I'm trying to use net to prove this well-known result. Could you have a check on my attempt?
Let $E$ be a compact topological space and $f:E \to \mathbb R$ lower semi-continuous. Then $f$ attains the minimum on $E$.
I posted my proof separately as an answer below, so I can accept my own answer and thus remove my question from unanswered list. If other people post answers, I will happily accept theirs.

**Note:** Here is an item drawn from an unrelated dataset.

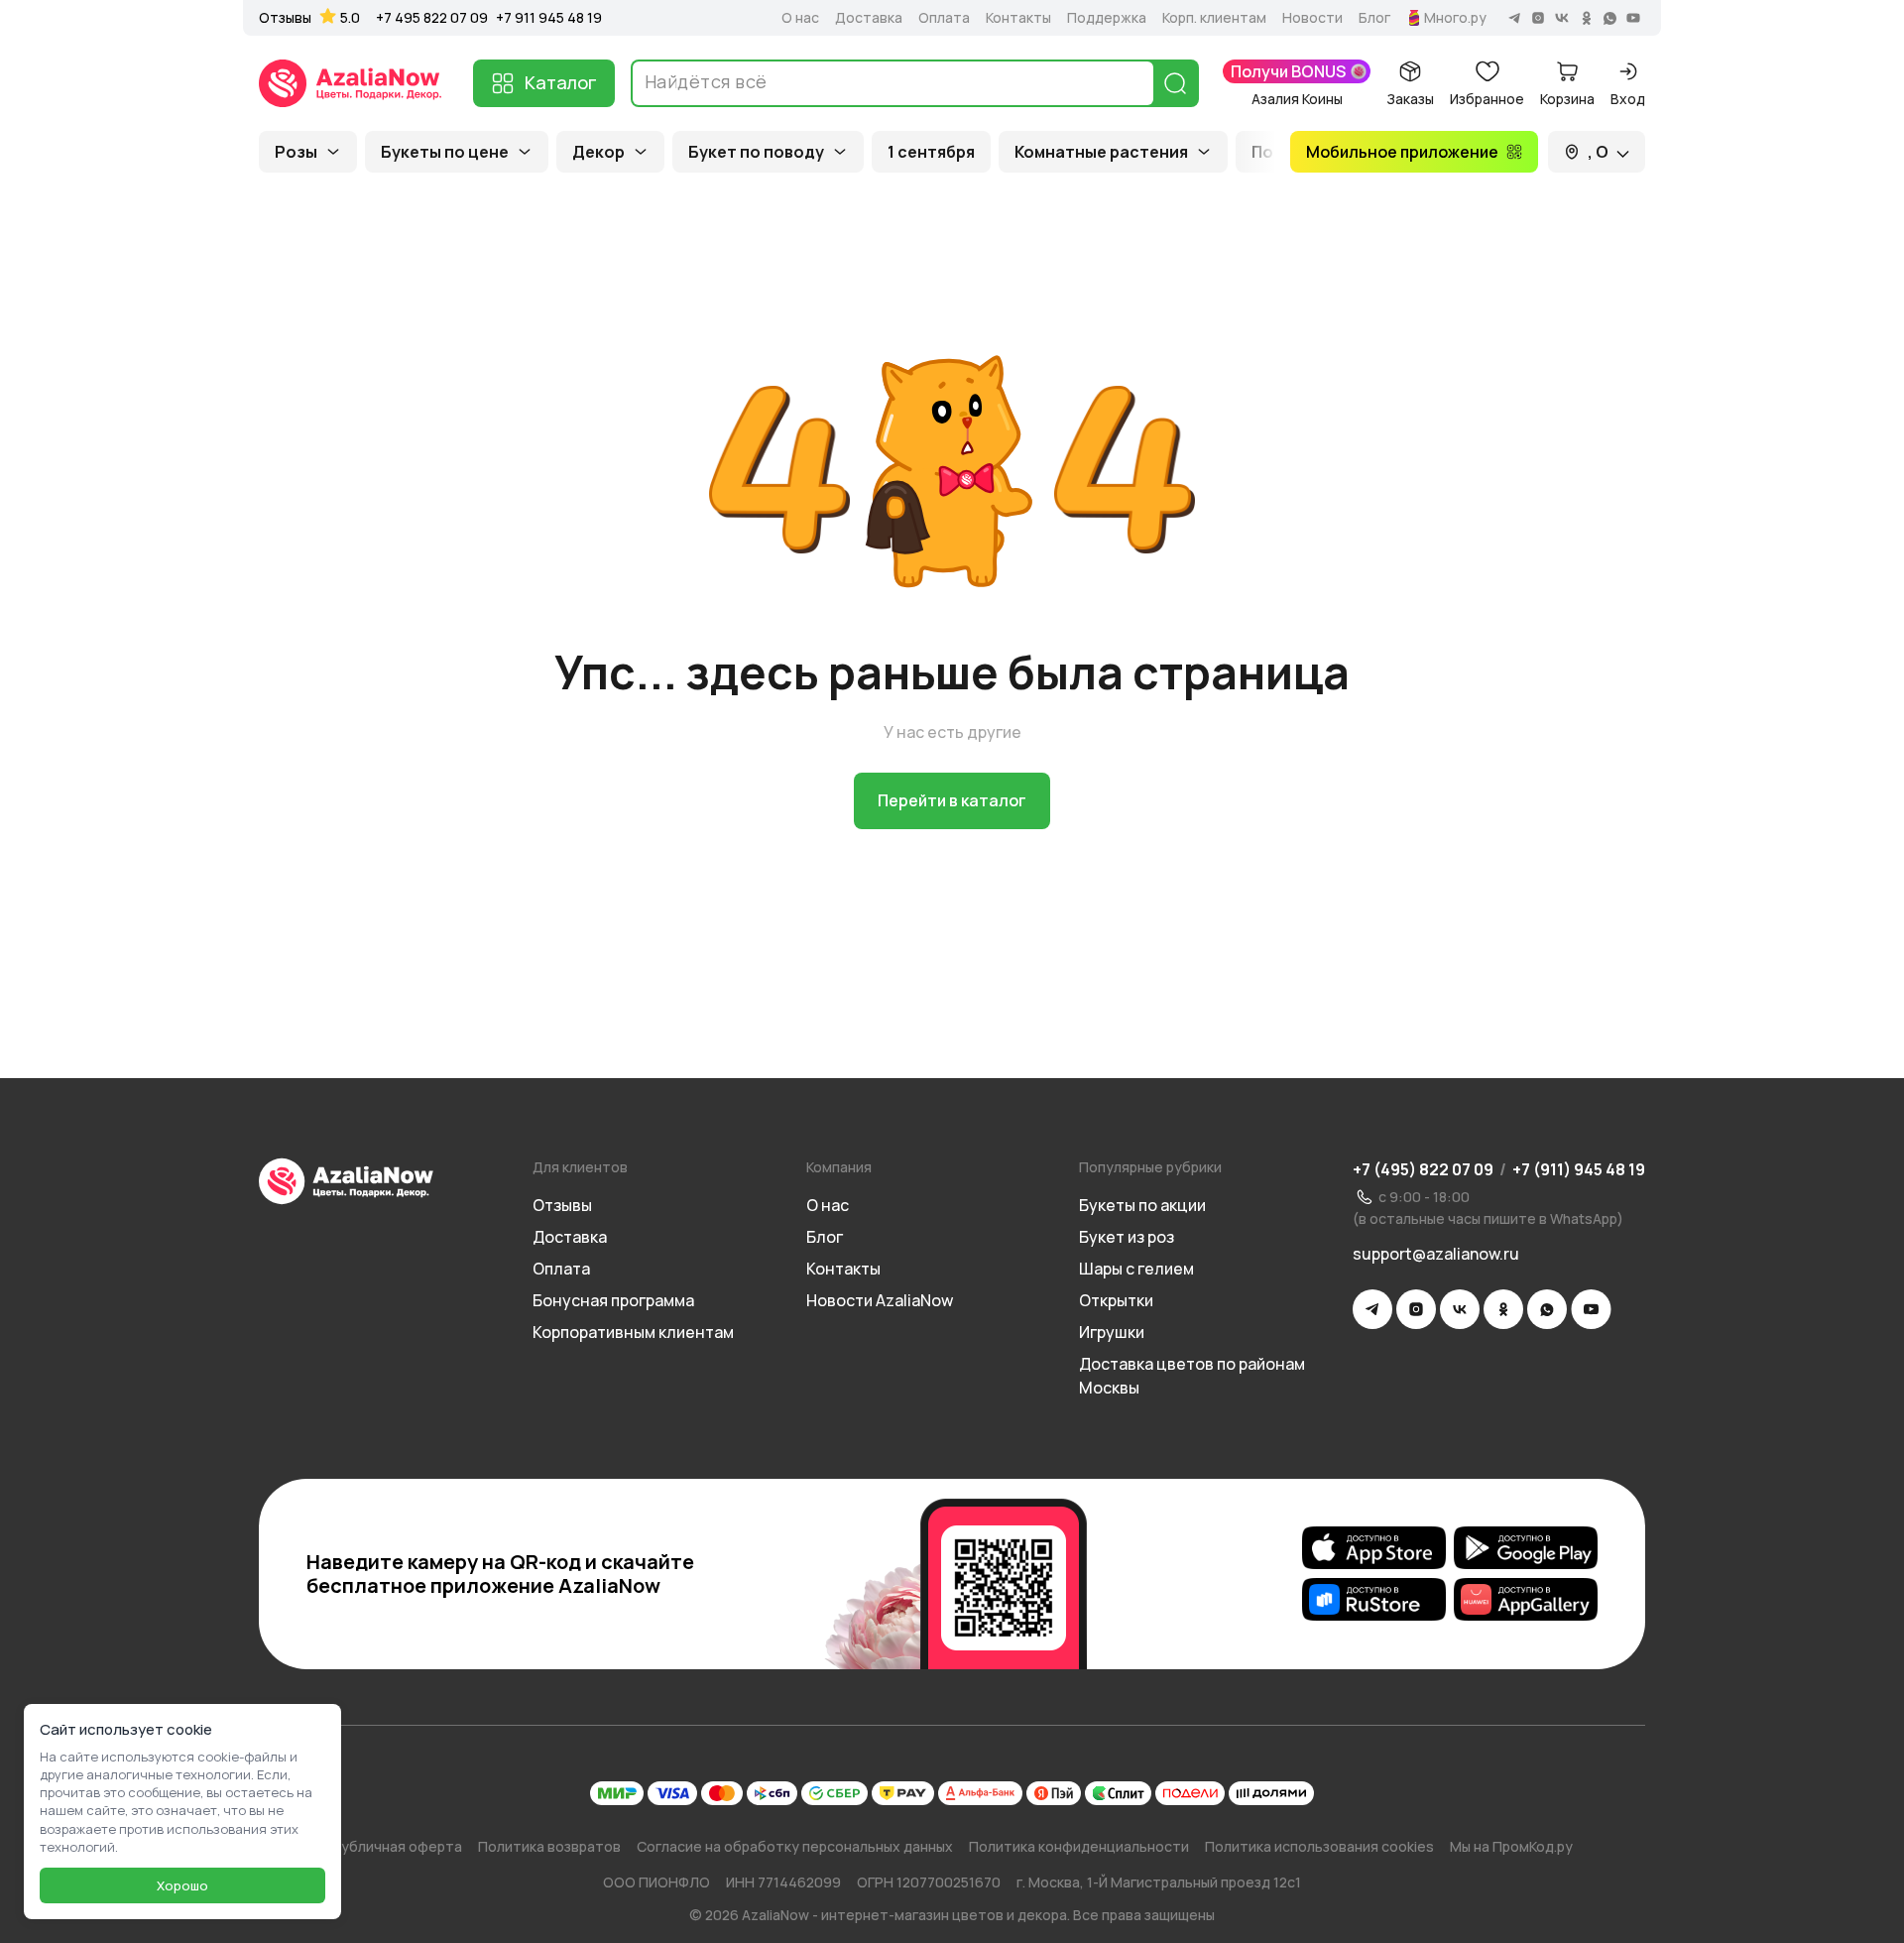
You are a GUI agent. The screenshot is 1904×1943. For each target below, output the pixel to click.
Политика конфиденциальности (1079, 1846)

If we first consider the open cover $O_n = \{x \in E\mid f(x) > n\}, n \in \Bbb Z$, (which is decreasing), we get that there is a finite subcover by compactness, and hence a subcover of size one ($\{O_n\}$ for the minimal $n$ used), which ensures that that $n$ is a lower bound for $f$ on $E$ and so $\alpha = \inf_{x \in E} f(x)$ is well-defined.
Assume that this $\alpha$ is not the desired minimum (so it's not assumed as a value). Then we define a new open cover $U_n =\{x \in E\mid f(x) > \alpha+\frac{1}{n}\}$ of $E$: it's easy to see that this is now indeed an open cover of $E$, which is decreasing in $n$ (so $n > n'$ implies $U_{n'} \subseteq U_n$, and so for a finite subcover, letting $k$ be the largest $n$ used as index then obeys $E=U_k$ (for some fixed $k$) and so $f(x) > \alpha+\frac1k$ on $E$ but this would contradict $m$ being the largest lower bound for $f$. So $\alpha$ must be the minimum and we're done.
I think that's simpler and more direct than your net-based argument.
Let $U_n := \{x \in E \mid f(x) > n\}$. Because $f$ is l.s.c. $U_n^c$ is closed and thus $U_n$ is open. So $(U_n)$ is an open cover of $E$ which is compact. So there is a finite subcover and thus $a := \inf_{x\in E} f(x) \neq -\infty$.
Then there is a sequence $(x_n)$ in $E$ such that $f(x_n) \searrow a$. Because $E$ is compact, there is a subnet $(x_{\varphi(d)})_{d\in D}$ and $x\in E$ such that $x_{\varphi(d)} \to x$. Let $\varepsilon >0$ and $\mathcal N(x)$ be the set of all open neighborhoods of $x$. Because $f$ is l.s.c., we have $$ f(x) \le \liminf _{y \to x} f (y) := \sup _{V \in \mathcal N (x)} \inf _{y \in V \setminus \{x\}} f(y). $$
There is $N$ such that $f(x_n) < a + \varepsilon$ for all $n \ge N$. There is $d_1 \in D$ such that $x_{\varphi(d)} \in V$ for all $d \ge d_1$. There is $d_2 \in D$ such that $\varphi(d_2) \ge N$. There is $d_3 \in D$ such that $d_3 \ge d_2$ and $d_3 \ge d_1$. This implies $x_{\varphi(d_3)} \in V$ and $f(x_{\varphi(d_3)}) < a + \varepsilon$. So $\inf _{y \in V \setminus \{x\}} f(y) < a + \varepsilon$ and thus $$ f(x) \le \sup _{V \in \mathcal N (x)} \inf _{y \in V \setminus \{x\}} f(y) < \sup _{V \in \mathcal N (x)} a + \varepsilon = a + \varepsilon. $$
This inequality holds for any $\varepsilon >0$, so $f(x) \le a$ and thus $f(x)=a$.